*About this exercise*:
Only a number is wanted here: how many lines in the records below contain the string "dimensions".

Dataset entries
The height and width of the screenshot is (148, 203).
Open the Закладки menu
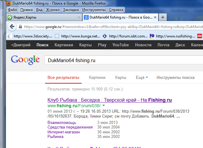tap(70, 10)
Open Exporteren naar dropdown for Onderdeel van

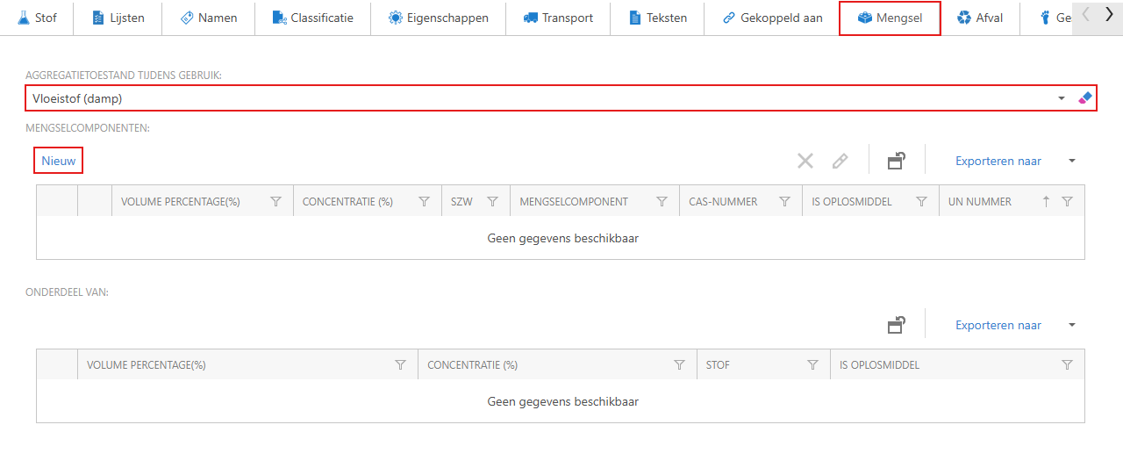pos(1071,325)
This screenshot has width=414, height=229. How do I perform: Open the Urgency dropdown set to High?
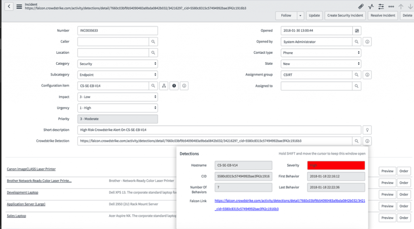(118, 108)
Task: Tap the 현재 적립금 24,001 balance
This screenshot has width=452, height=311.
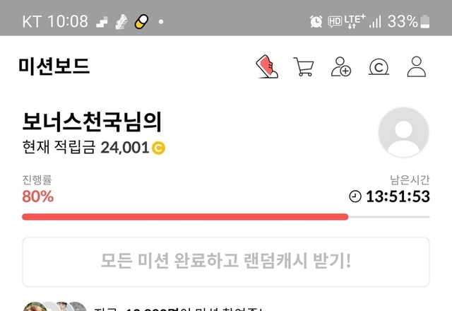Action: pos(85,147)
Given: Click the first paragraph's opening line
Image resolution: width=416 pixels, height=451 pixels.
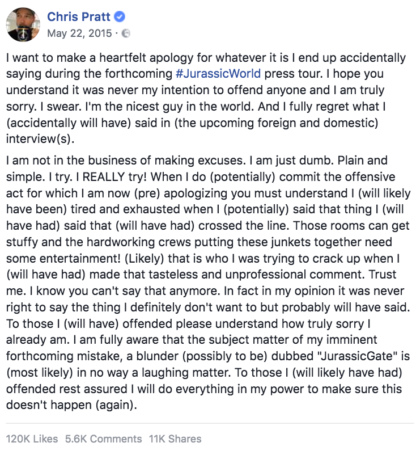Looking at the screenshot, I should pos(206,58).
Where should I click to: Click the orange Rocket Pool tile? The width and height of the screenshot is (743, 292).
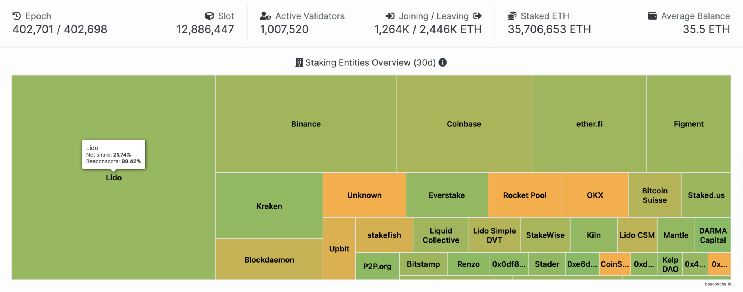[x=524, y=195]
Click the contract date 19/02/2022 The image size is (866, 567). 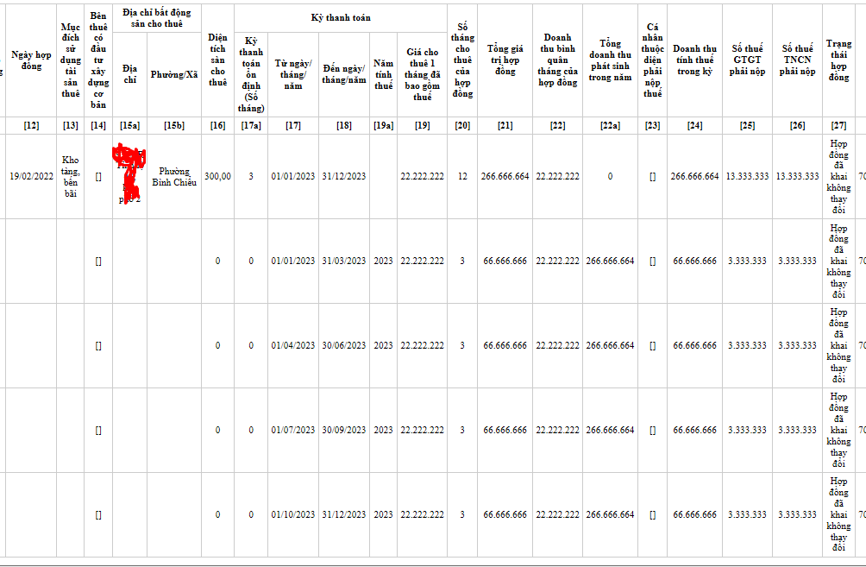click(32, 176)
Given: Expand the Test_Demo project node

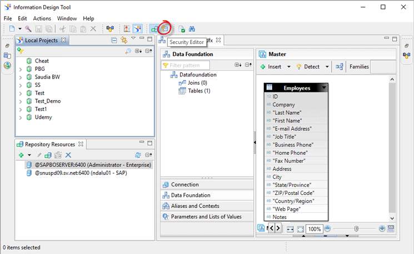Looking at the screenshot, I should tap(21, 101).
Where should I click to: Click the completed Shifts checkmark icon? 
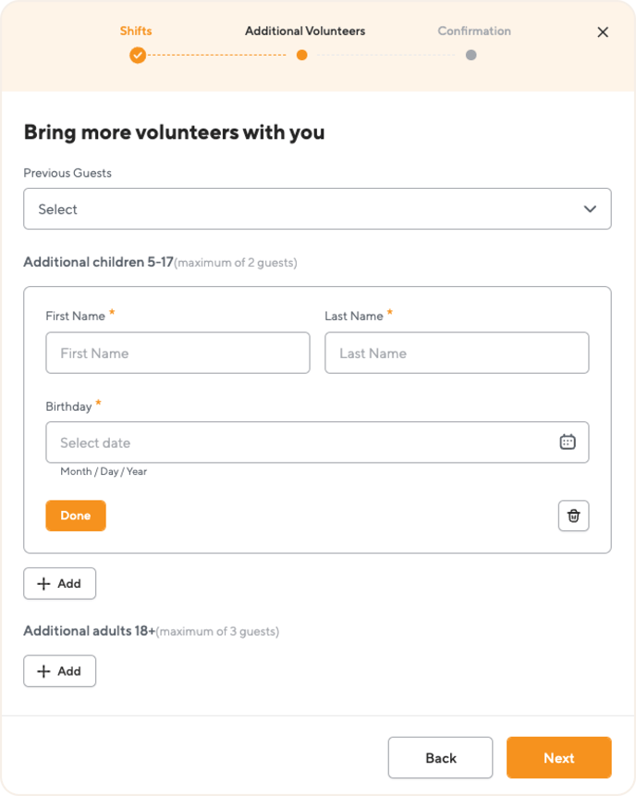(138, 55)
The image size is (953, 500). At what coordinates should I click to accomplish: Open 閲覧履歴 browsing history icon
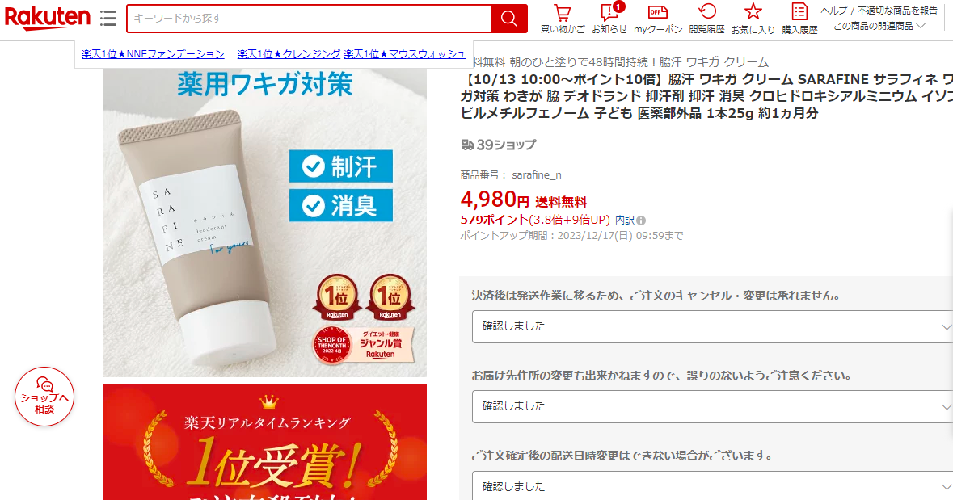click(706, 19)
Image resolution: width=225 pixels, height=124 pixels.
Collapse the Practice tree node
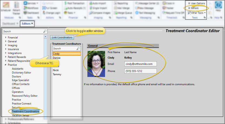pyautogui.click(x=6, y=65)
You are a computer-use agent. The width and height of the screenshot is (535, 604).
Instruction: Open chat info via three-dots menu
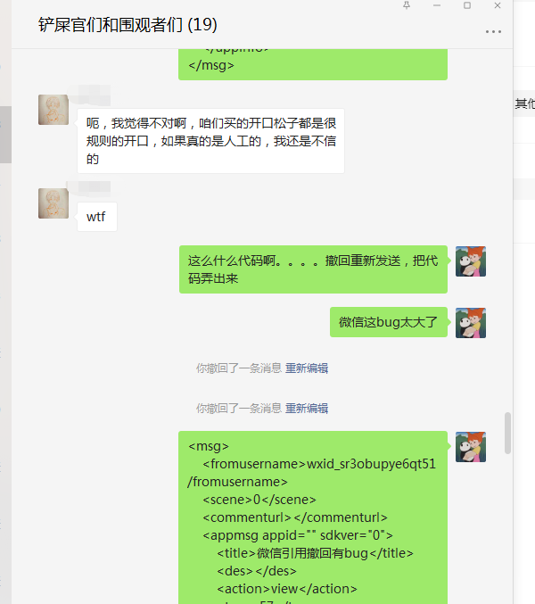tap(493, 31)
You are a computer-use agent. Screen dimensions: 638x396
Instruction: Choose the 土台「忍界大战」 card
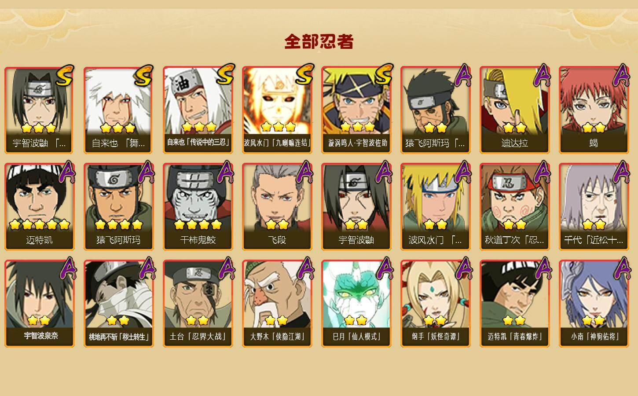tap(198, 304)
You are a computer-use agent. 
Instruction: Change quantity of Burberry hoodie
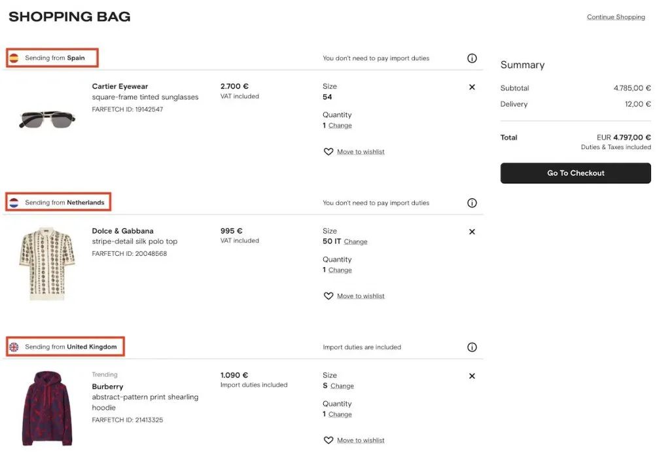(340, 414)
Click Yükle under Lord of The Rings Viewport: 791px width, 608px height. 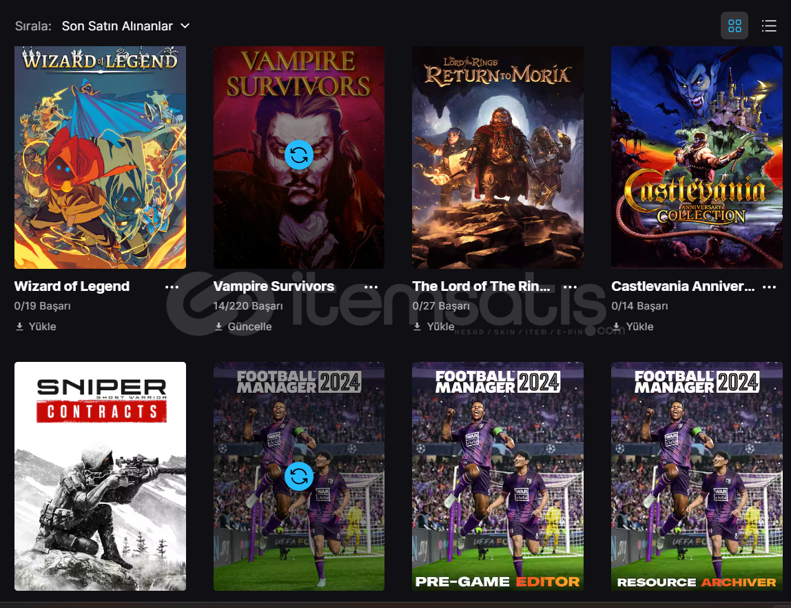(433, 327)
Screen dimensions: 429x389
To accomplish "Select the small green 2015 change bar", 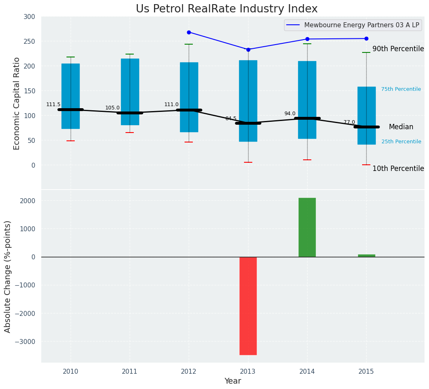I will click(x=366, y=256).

*Output below*:
2